The Mount Pleasant Planning Board approved the 73-house Kensico Preserve project, ending an extensive and contentious review.
Baker Residential will construct the homes on a 165-acre property on Columbus Avenue in Thornwood owned by the Legion of Christ.
The Planning Board approved the final subdivision plan, the subdivision application and steep slopes and wetlands permits for the cluster housing development on Feb. 1. It passed by a 6-1 margin with board member Jane Abbate casting the dissenting vote.
About 80 acres will be set aside as open space. Supervisor Carl Fulgenzi said last week he would like to have some housing geared toward seniors constructed on the property. He added 18 acres of the property will be donated to the town for recreational purposes.

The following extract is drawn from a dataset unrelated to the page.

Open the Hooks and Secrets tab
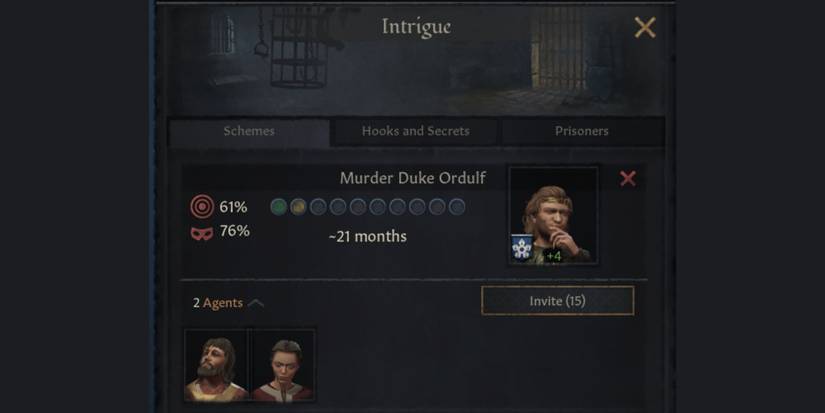Image resolution: width=825 pixels, height=413 pixels. tap(415, 131)
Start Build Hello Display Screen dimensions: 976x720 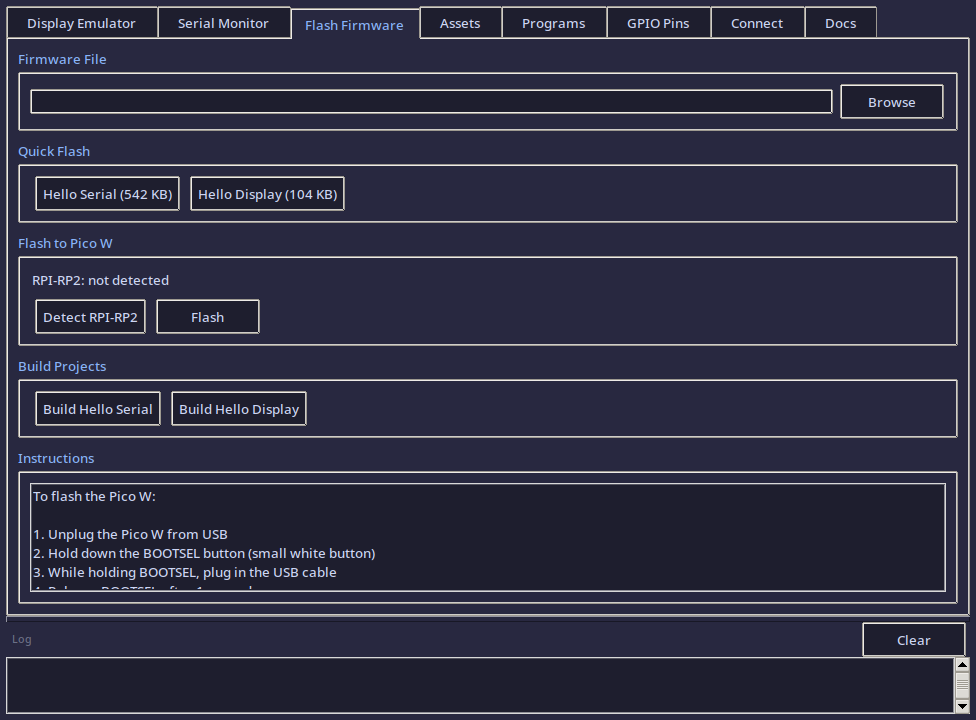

Mount Pleasant Conservation Advisory Council Chairman Steven Kavee said he wanted to sit down with the developer’s representatives to plant native trees as part of the landscaping plan. At a time when environmental regulations are being weakened at the federal level, it is time for municipalities to do more to protect the environment, Kavee said.
Baker Residential will sell 49 acres to the New York City Department of Environmental Protection to be preserved from development as part of the agency’s Long-Term Watershed Protection Program. Another nine acres would include the project’s secondary entrance road, right-of-way and parkland.
A sidewalk will be constructed on Westlake Drive, the east side of the property, said David Steinmetz, an attorney representing the developer. Steinmetz said the sidewalk will be constructed after the developer listened to concerns from residents about the safety of students from Westlake High School who use the area to walk and train for cross country.
Throughout the review process, residents said the housing development would increase traffic and pollution in the area and attract families with school-age children, thereby raising local property taxes. Plans originally called for a 116-house development at the site. The reduction in houses was contingent on the developer selling the 49 acres to New York City.
According to the Final Environmental Impact Statement, the project would generate an additional 54 schoolchildren, down from 91 under the 116-house plan. The revised plan reduced the number of four-bedroom houses from 89 to 46. There will also be 27 three-bedroom houses.